However, it’s edited by Justin of Chicken Yoghurt which is a significant point in its favour. Also, a brief flick through has revealed plenty of stuff from people on my blogroll, including Merrick, so it’s certainly got that going for it. However, there’s also a couple of submissions from this very blog which may well put off the more discerning reader. I can only assure you that a thick black marker pen will – in very little time – rectify this. I believe many retailers are including just such a pen in the price of the book. Shop around.

It was quite horrifying reading those couple of pieces as it happens. As I always seem to be saying… context is everything. When you arrive at this blog, dear reader, you quickly get a feel for what’s going on… it’s all very loose and casual; sometimes I talk about matters of life and death… sometimes wordplay is as important as what’s being said… sometimes it’s not obvious which is which.
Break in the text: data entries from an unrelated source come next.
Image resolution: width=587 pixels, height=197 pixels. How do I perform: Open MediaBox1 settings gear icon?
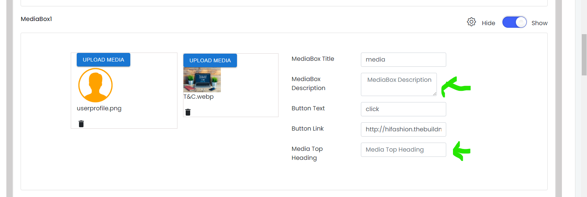click(471, 22)
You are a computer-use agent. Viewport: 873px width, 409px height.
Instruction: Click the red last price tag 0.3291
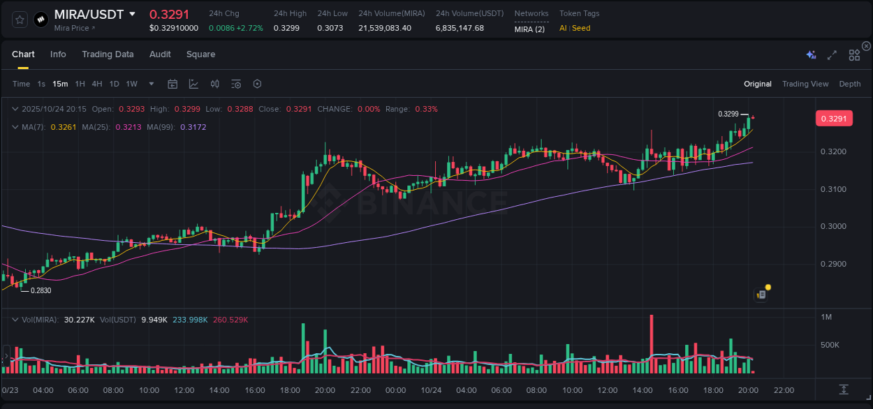pos(834,118)
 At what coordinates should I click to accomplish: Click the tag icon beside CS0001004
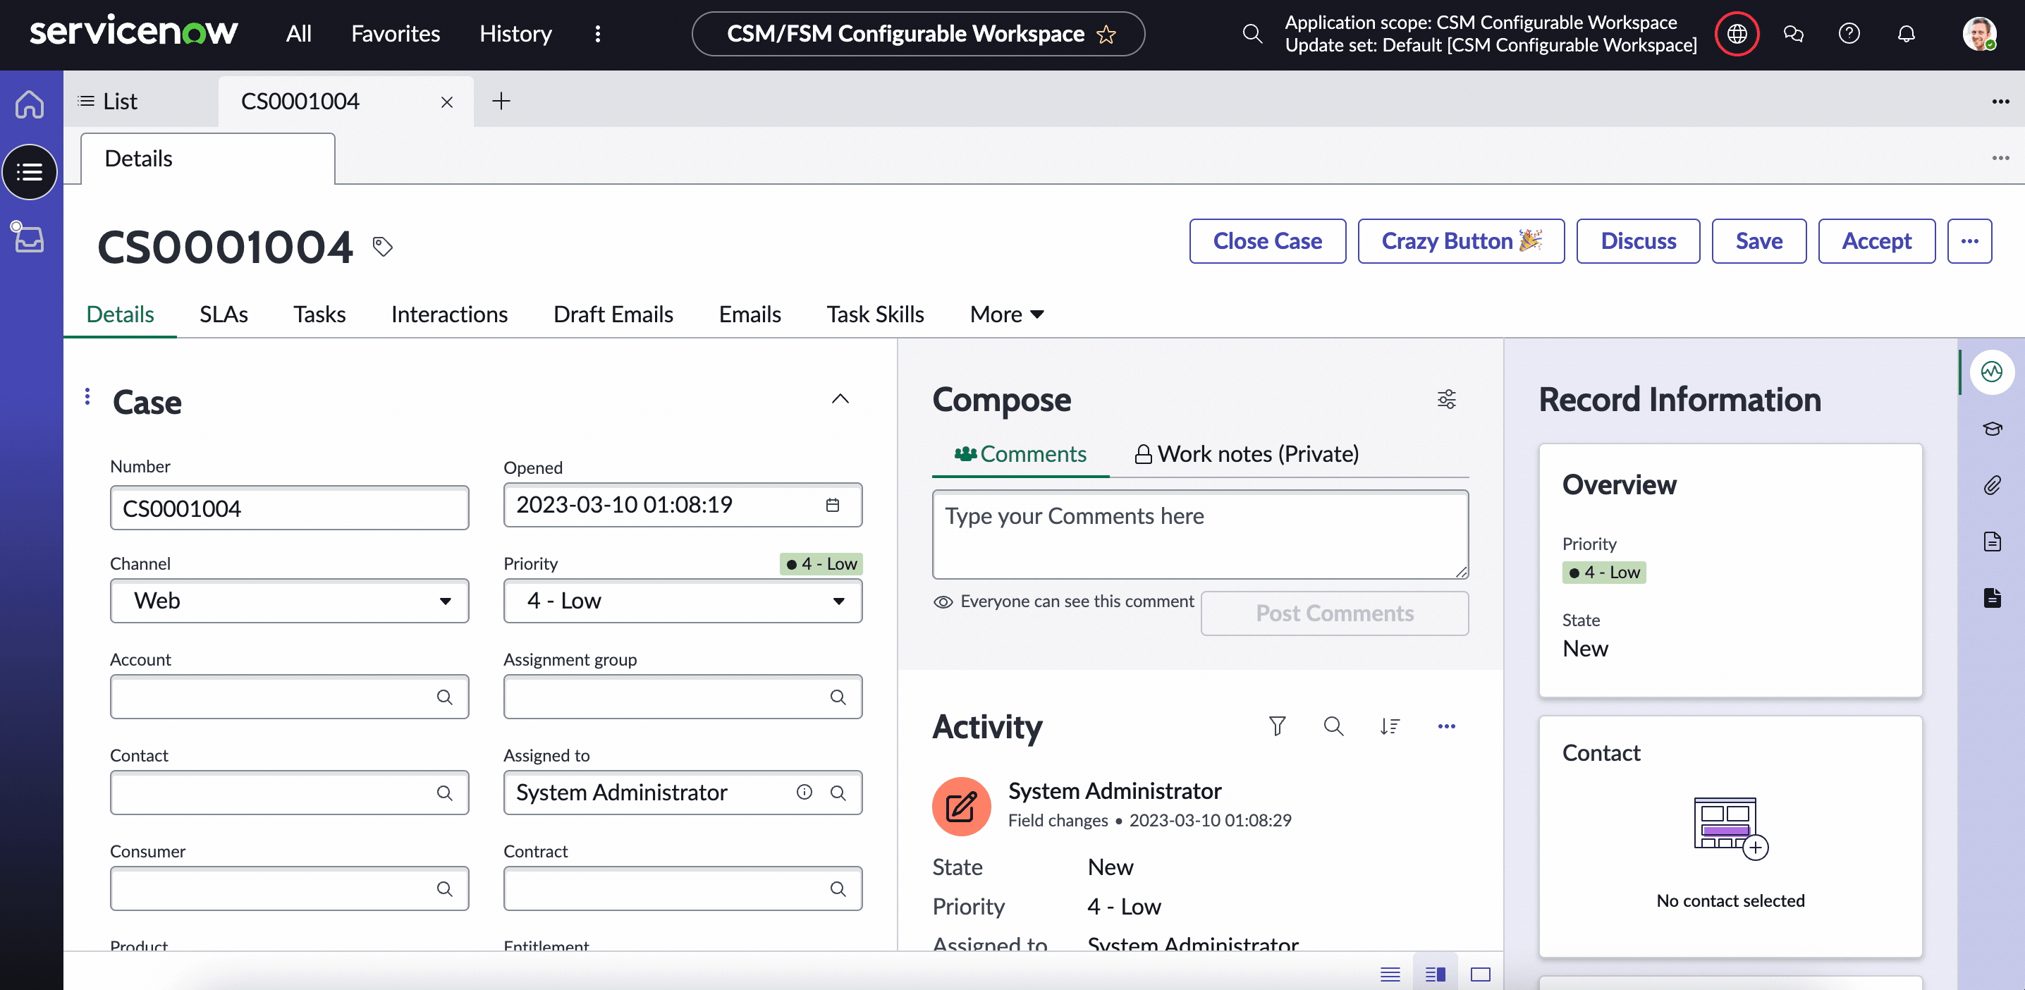click(x=382, y=247)
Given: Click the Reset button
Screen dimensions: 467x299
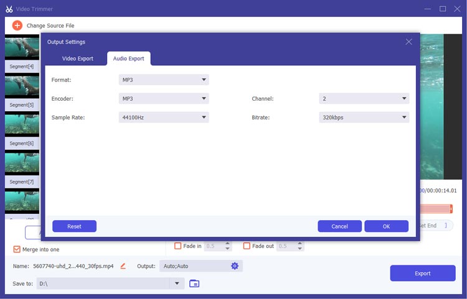Looking at the screenshot, I should pyautogui.click(x=74, y=226).
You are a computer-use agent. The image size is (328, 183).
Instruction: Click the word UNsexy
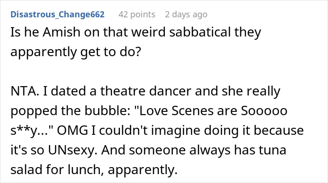pyautogui.click(x=72, y=150)
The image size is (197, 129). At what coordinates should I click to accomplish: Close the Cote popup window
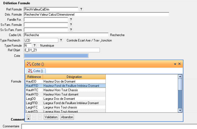179,64
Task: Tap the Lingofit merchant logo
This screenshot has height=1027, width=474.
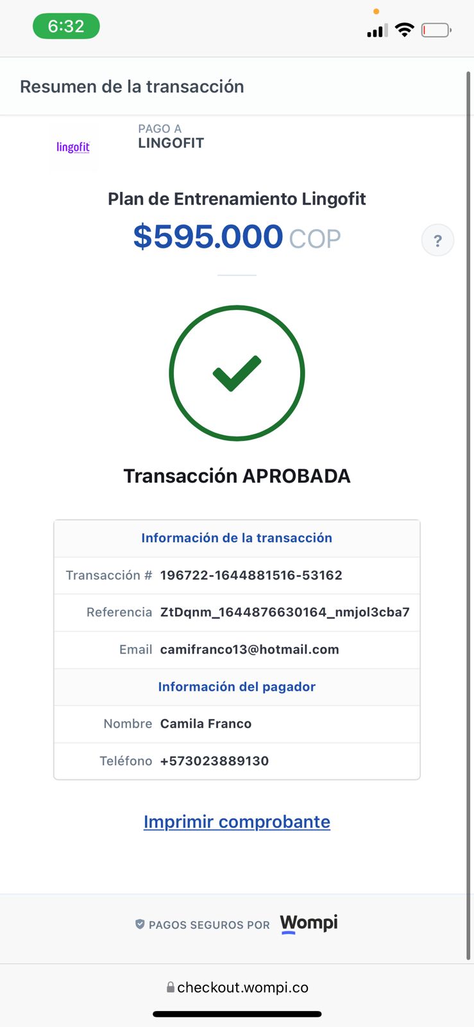Action: tap(73, 148)
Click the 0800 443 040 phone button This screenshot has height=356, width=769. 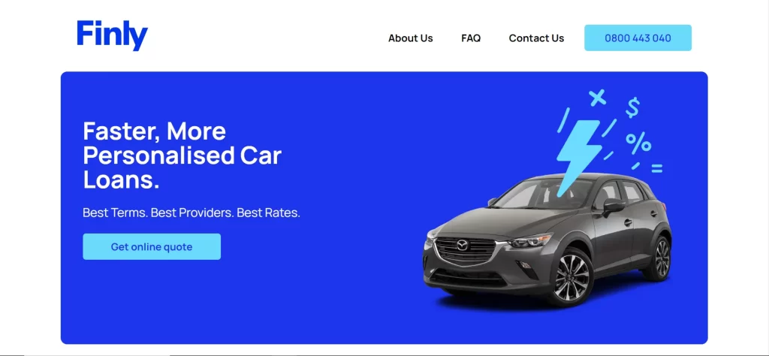[638, 38]
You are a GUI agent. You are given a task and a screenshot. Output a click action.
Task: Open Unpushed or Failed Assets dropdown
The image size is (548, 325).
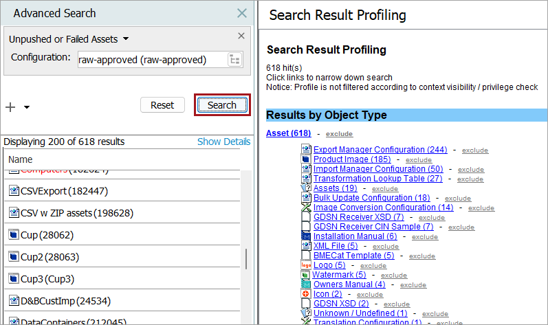pos(126,39)
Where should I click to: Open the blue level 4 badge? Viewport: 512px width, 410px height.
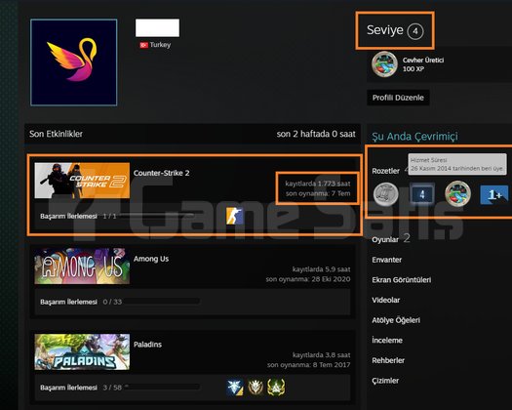pos(422,194)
I rant, I vent neuroses and once in a while I say something worth listening to. And – if my stats are accurate, for about a hundred people – it works. What little sense exists here comes through an understanding of the context. Leastways, I think.

The discomfort I felt reading my work in The Blog Digest is precisely what prevents me posting on The Sharpener for instance, much as I’d like to expand my audience a little. Viewed in the right context, my blog-writing-style allows me to occasionally get across something worth reading. When placed into the context of semi-mainstream journalism though…? Well, let’s just say I’m not sure it works.

That said, there’s a hell of a lot of good writing to be found within the book, and it’s well worth checking out. As I say, half my blogroll is in there… so clearly it’s writing I recommend.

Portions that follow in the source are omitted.